It will only take one big rain event for Hume to spill and we risk another catastrophic flood event, with predictions that the Menindee Lakes will fill by October.
Yet the humble food producers closest to the storages are told they are getting a mere 30 per cent allocation, and don’t expect much if very little more.
Can I be excused for thinking our bureaucracy and governments have gone totally mad?
In a supposedly civilised country, how can we waste massive volumes of water through transmission to the sea and have it sit in dams for evaporation, then tell our most efficient farmers they can only get a 30 per cent allocation?
Of course there is a long list from the NSW Government and its highly paid bureaucrats giving us their ‘reasons’ for the low allocation, including that our farmers have to ‘repay’ water for the environment, despite the environment being the biggest water holder in the country.
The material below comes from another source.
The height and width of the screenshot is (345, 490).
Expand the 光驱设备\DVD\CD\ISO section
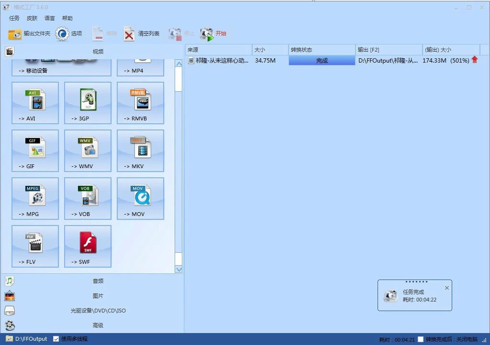(98, 311)
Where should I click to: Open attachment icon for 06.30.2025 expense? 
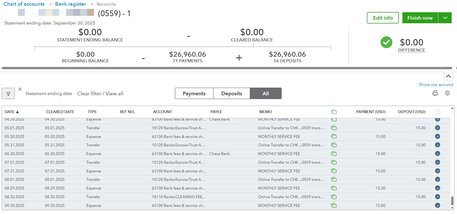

It has also benefited from unregulated high flows over the past two months, so how much more does it really need?
It is such a shame that our region's leaders (community and government) continue to lack the unity and strength to fight on behalf of our hard-working irrigation farmers for a fair and equitable share of the drenched water resources.
Unless this changes soon, I’m concerned that staple food production in the Murray Irrigation Limited footprint may become a thing of the past for family-run irrigated agribusinesses.
Wake up, water bureaucrats, and allow the nation's most efficient irrigation communities to grow fresh, clean, staple foods that the city folk demand.
— James Sides
Deniliquin, NSW
Advocacy talk a coincidence?
Well, I thought I’d been snowed on in the middle of a warm sunny day. Fancy seeing Murray Irrigation talk about advocacy.
And what a coincidence – it comes just after two candidates for the upcoming MIL election have been telling us what we already know: that MIL has been weak in the advocacy space and needs to do much more.
Seems someone listened. Just about before you could say ‘where’s my water?’ we hear the MIL chairman on the radio and then he features in an MIL-prepared media release, telling us all about its advocacy efforts.
I’d like to ask: Where have those efforts been in recent years? And, did it take two candidates forming a joint ticket calling for more advocacy for someone to listen?
I suspect unless we get change at MIL, after the election it will be back to what we have become used to and we’ll get more of the same advocacy failure that we have accepted as being the norm.
Please, shareholders, do not let this happen.
Vote for Lachlan Marshall and Waander Van Beek so we at least have a chance to bring about change.
— Andrew Hateley
Finley, NSW
It starts from the top
There has been a lot of negative comment directed towards Murray Irrigation Limited, however I would like to firstly say it has not been aimed at the fantastic, helpful, on-the-ground staff who, on the whole, do an amazing job.
I’d personally like to thank them all for doing the best to deliver water and deal with any issues irrigators may have.
The main issue that myself and others have is what we believe to be a lack of leadership from the chairman and chief executive officer.
MIL is a very simple, small company and its sole purpose is to deliver water to its shareholders.
Why has this been made so complicated? Why can’t they just deliver the water when the shareholders require it, as it’s been done for 70 previous years?
There is less water to deliver, fewer channels to maintain and a $300 million semi-automated system to deliver it.
Yet the wages and fees increase and, as this happens, the divide from shareholder to company widens.
I encourage everyone to vote in this coming election for Lachlan Marshall and Waander Van Beek so we can get grower control back to our company.
Something that is constantly dismissed by MIL is that you, the irrigator/shareholder, own this once great company.
We are not customers, we all have shareholder rights and need to demand as such. Shareholders unanimously voted for land and water management money to be given back to shareholders through landholder associations as it’s our money, not MIL’s.
We unanimously voted for a better deal on escape agreements and also unanimously voted full support for SRI to continue in its impressive role in fighting for a fair share of water.
We need change, for the betterment of this whole area and footprint, not only for irrigators but the entire community who rely on irrigators’ income and who can see first hand the losses created by a lack of water.